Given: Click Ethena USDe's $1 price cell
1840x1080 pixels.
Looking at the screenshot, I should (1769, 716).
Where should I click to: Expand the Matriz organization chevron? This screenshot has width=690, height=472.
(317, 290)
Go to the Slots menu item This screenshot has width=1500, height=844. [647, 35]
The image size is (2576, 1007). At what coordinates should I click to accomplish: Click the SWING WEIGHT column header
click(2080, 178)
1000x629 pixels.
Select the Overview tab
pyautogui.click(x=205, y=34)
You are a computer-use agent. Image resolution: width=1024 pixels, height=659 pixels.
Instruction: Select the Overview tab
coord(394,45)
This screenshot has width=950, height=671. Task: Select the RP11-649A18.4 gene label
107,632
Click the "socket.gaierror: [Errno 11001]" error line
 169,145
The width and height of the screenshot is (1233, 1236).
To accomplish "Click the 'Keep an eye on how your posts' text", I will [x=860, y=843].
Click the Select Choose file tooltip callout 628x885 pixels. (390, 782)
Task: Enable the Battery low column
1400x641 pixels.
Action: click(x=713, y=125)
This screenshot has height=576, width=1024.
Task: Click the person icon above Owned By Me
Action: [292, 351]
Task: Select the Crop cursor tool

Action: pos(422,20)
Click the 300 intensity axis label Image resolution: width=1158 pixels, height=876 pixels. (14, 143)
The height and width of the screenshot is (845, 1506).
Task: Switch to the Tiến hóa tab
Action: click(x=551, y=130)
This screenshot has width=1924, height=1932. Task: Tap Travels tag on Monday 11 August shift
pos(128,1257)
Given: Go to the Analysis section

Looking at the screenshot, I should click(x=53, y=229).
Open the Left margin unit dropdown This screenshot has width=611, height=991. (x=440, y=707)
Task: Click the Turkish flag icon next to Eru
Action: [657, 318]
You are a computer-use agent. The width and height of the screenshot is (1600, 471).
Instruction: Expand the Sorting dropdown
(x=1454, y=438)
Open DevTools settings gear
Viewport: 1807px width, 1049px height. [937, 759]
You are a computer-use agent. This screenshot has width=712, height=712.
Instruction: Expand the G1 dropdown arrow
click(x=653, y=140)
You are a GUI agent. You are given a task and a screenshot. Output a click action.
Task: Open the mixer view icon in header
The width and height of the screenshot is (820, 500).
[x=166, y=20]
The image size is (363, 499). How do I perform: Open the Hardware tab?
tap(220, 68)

#### [Problem]
Where a line above contains the word "computer", copy that line.

#### [Exercise solution]
You are a computer-use agent. Image resolution: width=1024 pixels, height=659 pixels.
You are a computer-use agent. The width and height of the screenshot is (1600, 471).
You are a computer-use agent. This screenshot has width=712, height=712.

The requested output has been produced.